TO DO: Repeat exactly the lines below that lie between the line with "You are a GUI agent. The screenshot is 1366×2344." and the line with "[button] (278, 707)", counting both of those lines as part of the answer.

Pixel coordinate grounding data
┄┄┄┄┄┄┄┄┄┄┄┄┄┄┄┄┄┄┄┄

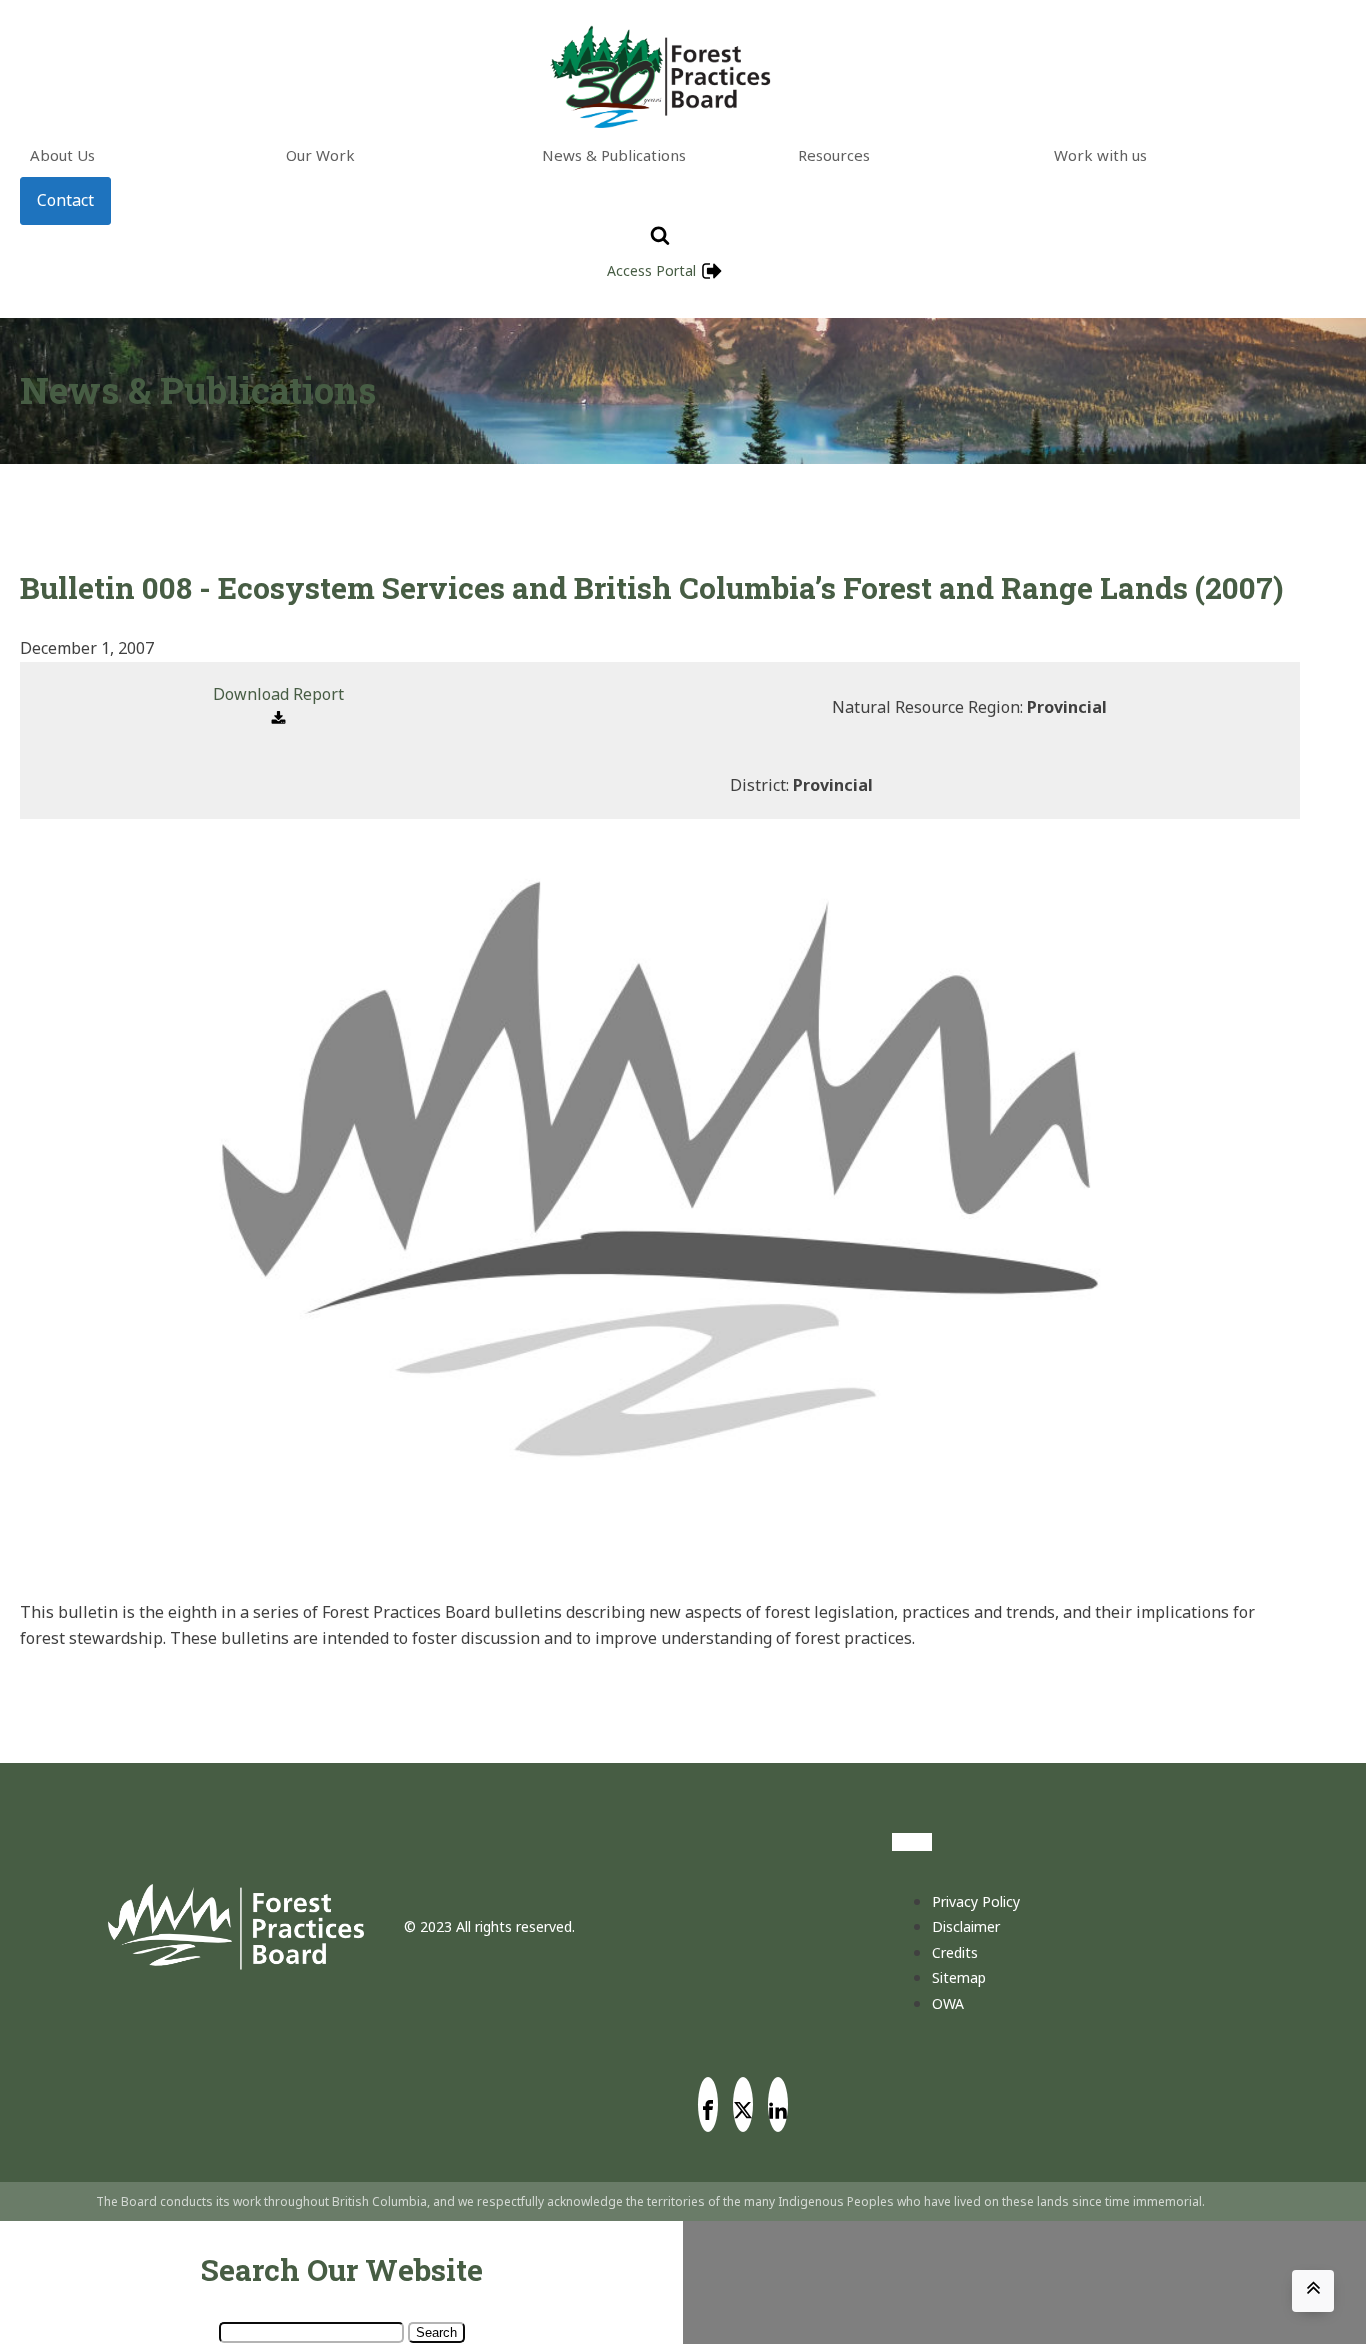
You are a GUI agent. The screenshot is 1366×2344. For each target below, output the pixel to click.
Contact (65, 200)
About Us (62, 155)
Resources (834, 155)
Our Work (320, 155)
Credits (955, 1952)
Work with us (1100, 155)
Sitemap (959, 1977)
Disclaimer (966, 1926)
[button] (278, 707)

┄┄┄┄┄┄┄┄┄┄┄┄┄┄┄┄┄┄┄┄

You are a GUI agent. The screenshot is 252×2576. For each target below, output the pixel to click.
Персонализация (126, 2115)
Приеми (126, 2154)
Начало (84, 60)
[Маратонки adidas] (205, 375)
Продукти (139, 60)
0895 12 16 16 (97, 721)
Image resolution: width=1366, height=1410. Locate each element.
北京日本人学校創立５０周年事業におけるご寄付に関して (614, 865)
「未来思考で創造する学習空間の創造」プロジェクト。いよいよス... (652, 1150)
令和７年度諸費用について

┄┄┄┄┄┄┄┄┄┄┄┄┄┄┄┄┄┄┄┄

RESPONSE BELOW:
You are a GUI agent. The screenshot is 1366×2344. For each target below, output the pixel to click.
Contact (65, 200)
About Us (62, 155)
Resources (834, 155)
Our Work (320, 155)
Credits (955, 1952)
Work with us (1100, 155)
Sitemap (959, 1977)
Disclaimer (966, 1926)
[button] (278, 707)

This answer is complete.